Cycling around the world to raise cancer awareness
Two brothers have cycled into Dubai this week as part of a challenge of a lifetime to circumnavigate the globe on two wheels.
Having trained for a year, Jon, 27, and older brother Dom Wright, started their Tropic of Cancer for Cancer Challenge in central London on October 9 and are in the Emirates for a few rest days, 7,000km into the 18,000km epic. They will depart tomorrow for Muscat from where they will fly to Mumbai and continue their journey east across Asia.
As a double testicular cancer survivor in 2007 and 2008, Jon is determined to raise awareness of the disease globally and generate £100,000 (Dh589,000)?for four British cancer charities.

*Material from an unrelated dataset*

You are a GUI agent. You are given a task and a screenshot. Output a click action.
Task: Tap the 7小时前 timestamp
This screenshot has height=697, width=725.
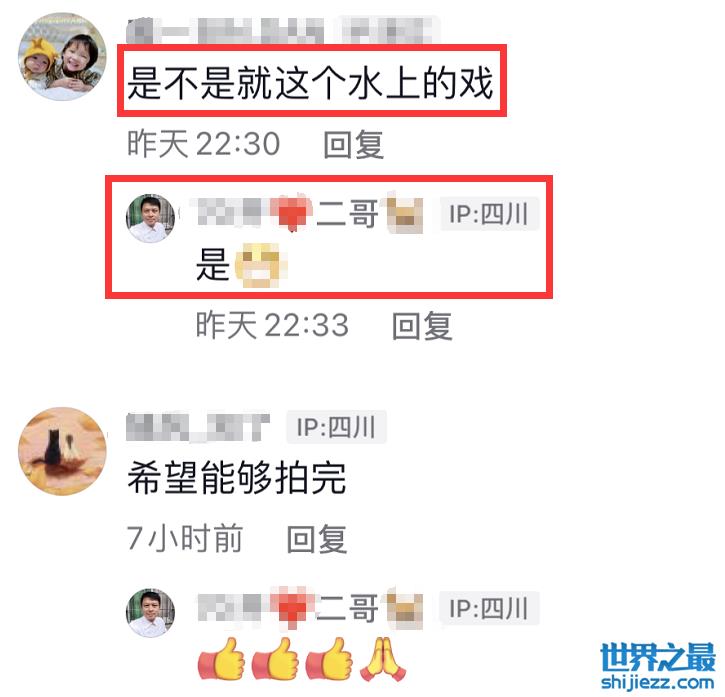184,538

"If it's caught early, testicular cancer is one of the most treatable cancers but men cannot suffer alone. I felt physically and mentally drained but when I saw a map of the world while waiting to see the consultant it got me thinking," explained Jon, who gave up his job in investment banking to do the challenge.
And so the Tropic of Cancer for Cancer Challenge was conceived. But it was only down to corporate donations that the odyssey was able to happen. The brothers estimated it would take them until June 21 to reach Havana, Cuba, where they will celebrate on the day of the summer solstice but are now hoping to finish a month early.
In the United Kingdom, testicular cancer accounts for between one and two per cent of all male cancers, according to Cancer Research UK but while the number of cases is rising, the majority can be cured. Just under half of all cases occur in men under the age of 35 and 90 per cent in men under 55.
The brothers have each invested £2,000 with the rest of the £20,000 costs donated by corporate sponsors but they still have a way to go as they are only 10 per cent into their £100,000 fundraising target.
"We thought the main part of the challenge would be the cycling, but it's become a small part of what we have built," says Dom, adding that the pair are living on about Dh200 a day.
"Every country we have been to, kids have come out to wave, which has really given us a boost."
They stay with friends or hostels when they can, with other nights spent in a tent, restocking on food and water daily as they have to carry everything they need on their bikes as they have no support team. They cover up to 110km a day and have just one rest day a week so it's not surprising the adventure hasn't all been plain sailing.
Not only have they had trouble getting visas for Saudi Arabia, so are skipping that section for now, with the aim of returning later in the year, but puncture during torrential rain in Italy slowed their progress.
"Jon wanted to stop for food but I warned him if we did, we could get a puncture and that's exactly what happened. It was so cold we were shaking while sheltering under an iron roof," said Dom, now able to laugh about the event.
But with more than 10,000km to go, they are still a long way off Cuba – and therefore home but refuse to give up.
"We want to give strength to people not only suffering from cancer but to those affected by, it as most people have been affected by cancer, and hopefully save some lives," said Jon.